TEXT PASSAGE
════════════════════

California couples often make big plans for the future during the initial year of their marriage but do not think in terms of estate planning. Without realizing it, they may be costing themselves vital opportunities to secure a stable future for their incipient family and accumulating property should something happen to them individually or as a couple.
If a young spouse were to die in an accident without leaving a will, the assets belonging to that individual do not automatically transfer to the surviving spouse but will pass according to California's intestacy laws. Other kin may be jolted too if there were assets that the spouse had promised them personally but not legally, though a will.
Newlyweds may also put durable powers of attorney in place. In the event that a spouse is incapacitated, a durable power of attorney will provide clear guidance for the type of medical care the individual wishes to receive, stripping all doubts and arguments from the situation should it ever occur. This is also an effective tool for prescribing important financial decisions on behalf of an incapacitated spouse.

════════════════════

RAW DATA
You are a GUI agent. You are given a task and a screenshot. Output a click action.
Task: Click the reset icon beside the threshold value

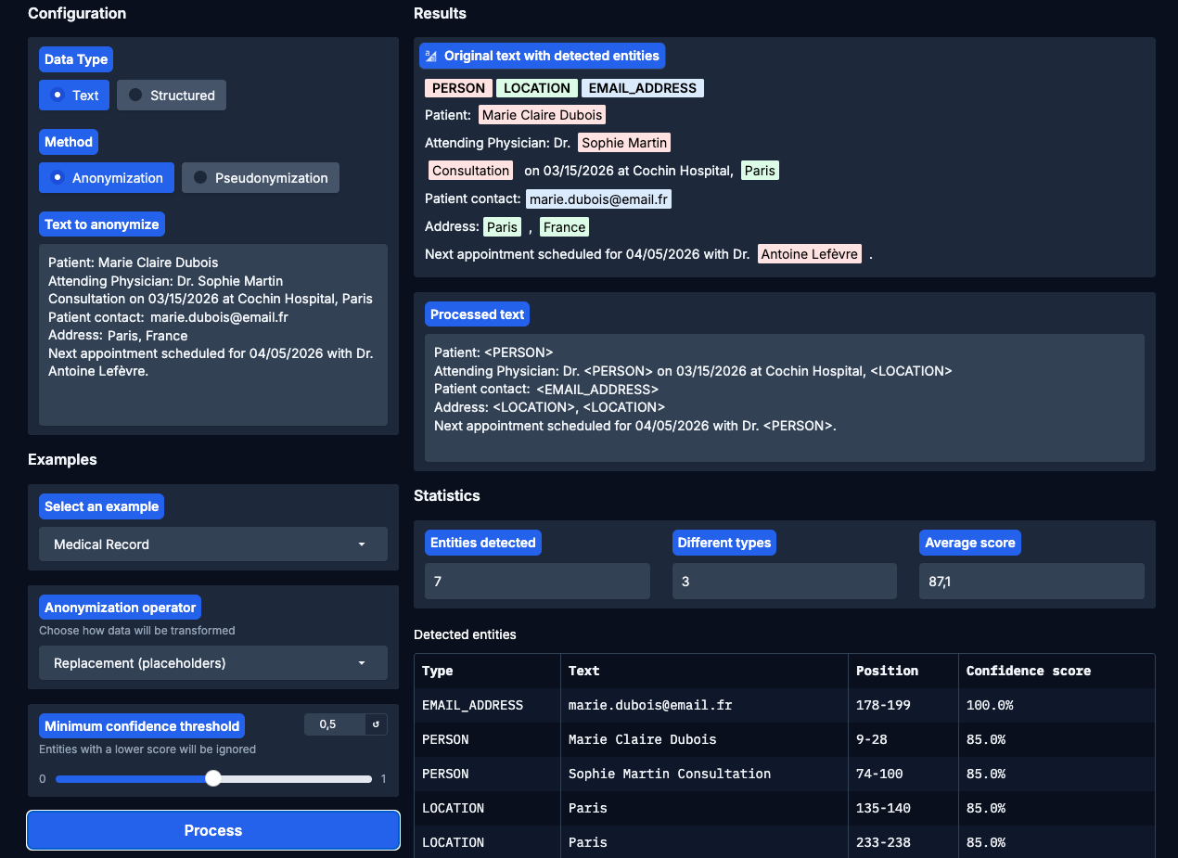(376, 724)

════════════════════

WORK TASK A
Decide whether each statement agrees with the estate planning passage for newlyweds. Answer yes or no for each, and quote the deciding words from the passage.
(i) If a spouse dies without a will, that spouse's assets pass automatically to the surviving spouse.
(ii) A durable power of attorney can give clear guidance on the medical care an incapacitated spouse wants.
(iii) A durable power of attorney can also serve for important financial decisions on behalf of an incapacitated spouse.
WORK TASK B
Write the next paragraph of the estate planning passage for newlyweds, picking up after its final sentence.

TASK ANSWER A
(i) No: "the assets belonging to that individual do not automatically transfer to the surviving spouse but will pass according to California's intestacy laws"
(ii) Yes: "a durable power of attorney will provide clear guidance for the type of medical care the individual wishes to receive"
(iii) Yes: "This is also an effective tool for prescribing important financial decisions on behalf of an incapacitated spouse."

TASK ANSWER B
Furthermore, account beneficiaries may need to be updated immediately after marriage. This applies to insurance policies, existing wills and trusts, retirement accounts, investment accounts, bank accounts and health savings accounts.
Many older couples rue the fact that they did not get started on estate planning earlier, above all when unexpected events change the course of the family's life irreversibly and without preamble. Careful planning can go a long way toward alleviating the anxiety and devastation that often accompany these types of events. In this way, many married couples may benefit from seeking the counsel and tutelage of an estate planning lawyer.